Jim and Lisa believe Jackie will return to college, marry and have a family.

“The dream is not over,” Lisa often says to Jackie. “Just delayed.”

Day 262, Nov. 12, was Lisa’s night to stay.

Jackie’s sister, Lindsay, 25, called from her home in Bethesda, Md., as she did every other night.

“Nothing, just chilaxing,” told her.

Lindsay shared a story. “Oh my God,” Jackie said, and started laughing. Even though he has a tube in his stomach, bladder issues and still can’t take a step without support he laughs all the time.

Jackie sat on the side of his bed in Bloomsburg in T-shirt and boxers. Tucking his right leg under his left, he lifted both and swung them onto the bed.


CHARLES FOX / Staff Photographer
Physical therapy.

“Oh my god, that was fantastic,” said Lisa, who would rise at midnight, 3 a.m. and 6 a.m. to help a nurse turn him.

“OK, buddy,” Jim said to Jackie. “I’ll be back around 8:15 to start over.”

He kissed his wife and left. It was his night at the hotel.

Lisa emerged from the bathroom in sweatclothes, her pajamas.

She leaned over, kissed Jackie’s cheek.

“Love you,” she whispered.

“Love you, too,” he said.

His eyes closed.

Lisa grabbed her Philadelphia Flyers fleece blanket, orange and black with team logo, and curled up beneath it on a little chair that pulls out into a bed, and turned out the light.

People have been wonderful.

Golf outings, bake sales and fundraisers at home and at Bloomsburg have netted more than $50,000 to help with bills. Five kids from the neighborhood sent $15.08 they raised from selling Tang.

“The dream is not over. Just delayed.”Lisa Lithgow

Lisa’s coworkers at Hershey gave her their vacation days. Jim, a special education teacher in Boiling Springs, had 180 sick days accrued from 30 years of teaching and used them all. Magee used charity funds to help pay their hotel bill.

Jim and Lisa have no idea how much their medical bills are or how they will pay for Jackie’s care going forward. He begins daily rehab in Hershey on Monday. They haven’t worried about it. They will find a way. They will sell their house if they must.

In six months at Magee, Jackie left one time for non-medical reasons — to watch the Philadelphia Flyers practice two weeks ago in Voorhees. Jackie inherited his Flyers obsession from his father, who grew up in Warminster.

The players gave Jackie signed hockey sticks, jerseys and team sneakers. They invited the whole family into the locker room, praised his progress, and encouraged him to keep battling.
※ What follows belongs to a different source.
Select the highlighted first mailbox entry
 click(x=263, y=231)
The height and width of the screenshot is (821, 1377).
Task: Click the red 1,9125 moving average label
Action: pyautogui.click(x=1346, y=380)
Jackie’s therapists say he came back from that day and initiated more, spoke more, smiled more. He believed more in his own possibilities. His progress had already begun to accelerate, and really took off.


CHARLES FOX / Staff Photographer
Lashonda Bailey, from the physical therapy staff, hugs Jackie Lithgow before he heads home.

Going home by Thanksgiving became a reality.

The family pulled up to their home in Carlisle on Tuesday afternoon.

Balloons were tied to the porch railing. A sign on the storm door read, “Welcome home, Jackie. Home Sweet Home.”

Jackie started to swing his legs out of the car before his parents could get the wheelchair.

Out bounded Jovie — into Jackie’s lap, right there in the driveway — smothering the boy’s face with kisses.

Jim and Lisa wheeled Jackie inside.

“Thank you,” he said to his parents.

“For what?” said Lisa.

“For bringing me home. It’s awesome.”

They ordered pizza and he sat at the kitchen table and ate two pieces with his right hand, like any other hungry college kid, although his parents repeatedly pleaded, “Jackie, little bites.”

Then he forked down two pieces of strawberry shortcake.

Lisa had opened a kitchen drawer to get that fork.

“Oh my gosh,” she said. “Real silverware.” She stood there looking down into the open drawer.

“I can’t believe for the last nine months and two days, until now, we were in a hospital.”

They slept in their own beds.

Today, for Thanksgiving, they hope to visit Lisa’s parents in Hershey. Jackie can’t wait for his grandfather’s famous mashed potatoes.

“I’m going to pig out,” he said.


CHARLES FOX / Staff Photographer
Back home in Carlisle, Jackie Lithgow eats pizza, accompanied by his dog, Jovie.